Flags are everywhere.
Posts, beams, cables, spikes … eventually, all these flags will have something put in the ground where there are only flags now.
Surveyors have been out walking, consulting maps, stepping off distances, trying to make sure that drawings and plans become actual facts on the ground.
Yesterday, Monique and Danny were working their way around the rim of Center Camp, repeating the same process over and over and over again: Go to the pink and green flag, put a stake on the digging machine, slowly rotate it into the ground, adjust the sheath, put it in a little further, adjust the sheath again, then sink it so that only a loop of steel was peeking out of the dust.

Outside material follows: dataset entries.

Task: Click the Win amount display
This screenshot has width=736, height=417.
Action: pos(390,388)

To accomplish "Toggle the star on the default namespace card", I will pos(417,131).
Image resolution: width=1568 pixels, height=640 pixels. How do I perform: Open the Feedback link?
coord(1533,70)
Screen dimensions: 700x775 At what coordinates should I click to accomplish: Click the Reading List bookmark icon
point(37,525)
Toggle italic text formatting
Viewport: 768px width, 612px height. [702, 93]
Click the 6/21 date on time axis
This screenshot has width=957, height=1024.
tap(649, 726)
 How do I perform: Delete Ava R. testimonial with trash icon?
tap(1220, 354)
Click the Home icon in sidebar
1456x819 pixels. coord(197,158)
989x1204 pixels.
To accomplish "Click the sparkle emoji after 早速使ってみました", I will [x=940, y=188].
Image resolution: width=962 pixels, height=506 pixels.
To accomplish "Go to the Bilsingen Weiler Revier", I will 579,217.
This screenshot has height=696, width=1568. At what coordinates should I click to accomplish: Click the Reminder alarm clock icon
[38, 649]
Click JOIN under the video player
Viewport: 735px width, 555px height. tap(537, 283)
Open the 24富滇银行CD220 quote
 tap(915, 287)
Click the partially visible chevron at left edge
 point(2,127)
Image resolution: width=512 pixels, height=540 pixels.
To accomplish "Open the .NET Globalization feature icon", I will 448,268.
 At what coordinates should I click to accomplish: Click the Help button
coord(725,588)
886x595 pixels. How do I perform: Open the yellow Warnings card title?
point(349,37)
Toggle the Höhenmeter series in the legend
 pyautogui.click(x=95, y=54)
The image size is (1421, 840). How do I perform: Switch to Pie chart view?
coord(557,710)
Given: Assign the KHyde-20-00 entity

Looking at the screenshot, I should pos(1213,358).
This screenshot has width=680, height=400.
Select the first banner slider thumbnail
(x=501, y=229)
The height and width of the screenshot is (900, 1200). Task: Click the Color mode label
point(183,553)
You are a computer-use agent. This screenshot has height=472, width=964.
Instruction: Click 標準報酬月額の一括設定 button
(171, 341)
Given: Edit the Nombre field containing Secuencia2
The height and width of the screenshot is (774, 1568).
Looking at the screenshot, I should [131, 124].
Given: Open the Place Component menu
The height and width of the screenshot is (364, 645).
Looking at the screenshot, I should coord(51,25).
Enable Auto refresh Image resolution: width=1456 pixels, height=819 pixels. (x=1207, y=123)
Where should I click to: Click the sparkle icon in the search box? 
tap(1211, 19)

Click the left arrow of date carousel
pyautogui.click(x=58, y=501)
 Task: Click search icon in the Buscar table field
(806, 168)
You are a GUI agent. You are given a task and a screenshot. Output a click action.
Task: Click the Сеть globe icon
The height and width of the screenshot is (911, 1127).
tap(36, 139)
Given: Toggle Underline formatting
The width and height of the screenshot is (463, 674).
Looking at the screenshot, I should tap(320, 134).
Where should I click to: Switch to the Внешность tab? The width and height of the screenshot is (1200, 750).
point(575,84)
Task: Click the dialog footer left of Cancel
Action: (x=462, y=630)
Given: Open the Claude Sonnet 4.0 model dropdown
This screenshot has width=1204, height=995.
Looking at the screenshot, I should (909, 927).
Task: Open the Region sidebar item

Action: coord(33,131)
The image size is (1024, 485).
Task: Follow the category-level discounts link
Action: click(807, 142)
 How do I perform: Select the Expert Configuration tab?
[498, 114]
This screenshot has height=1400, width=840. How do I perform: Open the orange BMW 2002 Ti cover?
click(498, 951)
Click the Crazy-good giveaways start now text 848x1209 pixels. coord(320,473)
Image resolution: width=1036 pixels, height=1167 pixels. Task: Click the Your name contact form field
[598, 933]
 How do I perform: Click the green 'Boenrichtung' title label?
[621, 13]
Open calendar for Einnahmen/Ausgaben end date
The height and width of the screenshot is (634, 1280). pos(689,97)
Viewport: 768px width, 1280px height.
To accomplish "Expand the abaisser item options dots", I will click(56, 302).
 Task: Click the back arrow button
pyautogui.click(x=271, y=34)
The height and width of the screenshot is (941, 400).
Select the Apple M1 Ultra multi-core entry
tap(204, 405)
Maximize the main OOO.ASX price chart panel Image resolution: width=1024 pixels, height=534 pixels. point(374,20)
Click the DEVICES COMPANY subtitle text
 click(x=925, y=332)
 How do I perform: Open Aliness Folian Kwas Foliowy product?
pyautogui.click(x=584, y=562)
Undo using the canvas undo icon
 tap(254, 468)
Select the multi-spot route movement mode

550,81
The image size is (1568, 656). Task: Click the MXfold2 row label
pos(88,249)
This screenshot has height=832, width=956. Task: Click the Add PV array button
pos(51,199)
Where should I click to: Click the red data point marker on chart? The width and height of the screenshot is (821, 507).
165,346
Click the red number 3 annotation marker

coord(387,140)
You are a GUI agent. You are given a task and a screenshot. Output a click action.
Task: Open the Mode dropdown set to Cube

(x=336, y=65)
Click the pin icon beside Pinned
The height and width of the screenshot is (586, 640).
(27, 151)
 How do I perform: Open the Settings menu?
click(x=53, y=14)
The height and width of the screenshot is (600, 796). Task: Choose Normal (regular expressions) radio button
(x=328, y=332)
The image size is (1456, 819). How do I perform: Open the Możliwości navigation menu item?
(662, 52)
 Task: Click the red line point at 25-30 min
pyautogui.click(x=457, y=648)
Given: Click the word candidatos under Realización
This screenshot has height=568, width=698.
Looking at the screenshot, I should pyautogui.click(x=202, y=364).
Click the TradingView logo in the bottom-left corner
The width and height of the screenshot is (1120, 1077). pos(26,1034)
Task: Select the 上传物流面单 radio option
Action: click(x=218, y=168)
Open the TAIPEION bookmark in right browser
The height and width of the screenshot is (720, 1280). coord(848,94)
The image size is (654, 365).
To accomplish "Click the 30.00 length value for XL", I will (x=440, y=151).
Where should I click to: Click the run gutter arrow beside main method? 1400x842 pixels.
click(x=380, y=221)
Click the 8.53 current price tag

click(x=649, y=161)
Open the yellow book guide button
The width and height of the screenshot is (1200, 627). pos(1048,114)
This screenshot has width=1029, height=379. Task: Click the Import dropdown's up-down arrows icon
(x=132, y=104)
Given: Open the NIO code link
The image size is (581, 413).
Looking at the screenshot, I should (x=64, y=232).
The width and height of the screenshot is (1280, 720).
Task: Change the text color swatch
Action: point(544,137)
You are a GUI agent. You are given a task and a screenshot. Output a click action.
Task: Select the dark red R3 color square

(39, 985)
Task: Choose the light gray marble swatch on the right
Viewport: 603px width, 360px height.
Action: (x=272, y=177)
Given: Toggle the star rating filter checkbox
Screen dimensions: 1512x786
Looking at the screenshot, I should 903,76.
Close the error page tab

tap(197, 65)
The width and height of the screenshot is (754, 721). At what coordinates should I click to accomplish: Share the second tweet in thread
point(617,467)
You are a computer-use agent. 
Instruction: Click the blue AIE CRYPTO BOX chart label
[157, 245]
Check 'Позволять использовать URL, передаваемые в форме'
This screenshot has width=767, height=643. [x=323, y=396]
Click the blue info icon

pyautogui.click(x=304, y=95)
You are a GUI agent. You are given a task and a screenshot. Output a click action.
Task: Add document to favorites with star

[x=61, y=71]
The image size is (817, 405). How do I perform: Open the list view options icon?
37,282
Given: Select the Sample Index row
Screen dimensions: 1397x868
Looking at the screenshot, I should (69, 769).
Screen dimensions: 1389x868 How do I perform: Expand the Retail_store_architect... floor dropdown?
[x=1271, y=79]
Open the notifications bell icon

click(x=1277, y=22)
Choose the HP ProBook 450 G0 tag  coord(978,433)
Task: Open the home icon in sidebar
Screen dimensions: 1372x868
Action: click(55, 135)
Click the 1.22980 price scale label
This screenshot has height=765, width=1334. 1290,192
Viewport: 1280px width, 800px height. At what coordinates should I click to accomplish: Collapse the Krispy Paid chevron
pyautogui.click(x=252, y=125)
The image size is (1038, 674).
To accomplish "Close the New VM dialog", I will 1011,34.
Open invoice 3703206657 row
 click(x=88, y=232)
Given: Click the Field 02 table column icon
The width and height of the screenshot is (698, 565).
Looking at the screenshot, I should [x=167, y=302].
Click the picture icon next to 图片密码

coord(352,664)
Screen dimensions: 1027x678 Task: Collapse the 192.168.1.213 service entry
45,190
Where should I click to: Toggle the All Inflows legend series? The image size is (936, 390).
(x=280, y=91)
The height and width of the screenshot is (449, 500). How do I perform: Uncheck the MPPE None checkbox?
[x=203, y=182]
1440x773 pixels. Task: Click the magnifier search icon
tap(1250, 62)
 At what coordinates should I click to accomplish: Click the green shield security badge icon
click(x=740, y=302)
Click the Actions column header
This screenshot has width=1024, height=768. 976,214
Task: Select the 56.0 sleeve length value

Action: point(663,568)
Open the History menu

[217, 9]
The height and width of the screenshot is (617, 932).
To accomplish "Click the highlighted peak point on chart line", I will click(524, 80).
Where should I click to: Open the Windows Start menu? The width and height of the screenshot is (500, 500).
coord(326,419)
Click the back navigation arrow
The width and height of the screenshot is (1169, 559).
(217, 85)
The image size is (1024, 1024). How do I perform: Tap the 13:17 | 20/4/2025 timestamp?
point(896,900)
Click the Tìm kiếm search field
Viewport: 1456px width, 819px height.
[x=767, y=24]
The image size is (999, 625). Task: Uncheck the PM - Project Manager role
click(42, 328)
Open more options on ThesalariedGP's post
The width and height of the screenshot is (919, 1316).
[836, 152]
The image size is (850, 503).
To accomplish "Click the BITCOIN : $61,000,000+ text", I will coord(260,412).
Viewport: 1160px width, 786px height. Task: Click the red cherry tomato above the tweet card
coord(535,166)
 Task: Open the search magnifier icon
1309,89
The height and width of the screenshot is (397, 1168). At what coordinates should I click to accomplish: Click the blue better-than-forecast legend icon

Later, cables will be attached to keep the shade sturdy.
Danny is very much like a lot of people out here: He’s got another life in the default word, but more and more the Burner life and the default world are intersecting.
Earlier this year, he went to Peru in the wake of the earthquake there to help put devastated villages back together again. He’s got a variety of skills — plumbing, electricity, carpentry — so he brings a lot to the party. He planned on spending a week helping out, then he’d spend a couple of weeks traveling around. “Two months later, I was still there,” he said.
The villagers were accustomed to having water for only an hour a day, and that was before the earthquake. “But they were happy,” Danny said. “They’d just say, hey, it’s Peru.” So he and the other Burners Without Borders were building concrete tanks that would gather water, so the villagers would have water when they needed it, not just when it was running.
So how does a guy find it possible to go helping people out around the world? “I sold a software company at the right time,” Danny said.